Baker Book House Company, 1991, 309 pgs.
Summary: A scholarly assessment of the development of Arminius’ theology. Muller’s basic argument is that Arminius is part of the third wave of Protestant theologians who attempted to systematize the earlier exegesis of Scripture by the first wave of the Reformers. In so doing, Arminius attempts to appropriate medieval scholastic and Jesuit tools in vocabulary and theological distinctions to help explain some of the inherent theological tension in theology. His greatest difference with his Reformed counterparts was not biblicism or scholasticism but how he understands God’s being and psychology and God’s relationship to creation.

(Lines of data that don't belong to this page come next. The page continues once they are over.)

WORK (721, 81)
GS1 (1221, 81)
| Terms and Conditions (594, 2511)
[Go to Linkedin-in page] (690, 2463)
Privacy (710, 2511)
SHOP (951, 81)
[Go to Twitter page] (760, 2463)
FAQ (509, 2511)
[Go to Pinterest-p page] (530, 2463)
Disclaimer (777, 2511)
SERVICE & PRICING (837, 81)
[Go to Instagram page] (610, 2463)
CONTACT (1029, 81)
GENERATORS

Arminius adopts and modifies Thomas of Aquinas’ (1225-1274) understanding of the sovereignty of God in his relation to creation using his own modification of the doctrine of middle knowledge, which was developed and embraced by the Jesuits. Arminius’ hybrid theology teaches that God limits himself by his relationship to the order of creation so that God’s actions are contingent on the foreseen decisions of human beings. Thus God and creation are in a mutually reciprocal relationship and to a degree God’s actions are determined by human actions (cf. 135, 165). Arminius also defines the grace of salvation and the grace of creation in such a way as to require that the grace of salvation be universal in nature though limited by human freedom. Because Arminius’ theology allows for God and man to have a reciprocal relationship, Arminianism is more open to the materialistic rationalism of Enlightenment and post-Enlightenment philosophy (cf. 284-285).
Exemplar Quote:
The issue is not that the world has attained an equal ultimacy with God but rather that the conditions established by God in the act of creation become determinative of all subsequent discussion concerning God and world (75).Thus, the intricacies of Arminius’ God language… are crucial to the whole Arminian system understood as a theological and philosophical construction of reality—a construction notably different from the Reformed thought of the day in its view not only of predestination but also of the entire relation of God to the world and, indeed, of the character of temporal reality (101).
What Arminius has done in this description of the self-communication of the divine goodness is to argue all the divine affections as manifestations of the two primitive or primary affections, goodness and love; benignity, kindness, and mercy as modifications of goodness in relation to its objects. This argument is crucial to his whole theological perspective inasmuch as it has the effect of binding the divine affections to the primary impulse of God ad extra, the self-communicative character of the divine goodness, and thereby relating the divine affections to the teleological presupposition of Arminius’ theology and, more immediately, to the gracious relationship of God to the created order (198).
Benefits/Detriments: The book cannot be read without a background in scholastic theology and half a dozen reference books. Muller persuasively explains how Arminius developed his system and the theological distinctions and the order necessary to maintain it. This book is not a discussion of soteriology, but of Arminius understanding of God, creation, and providence.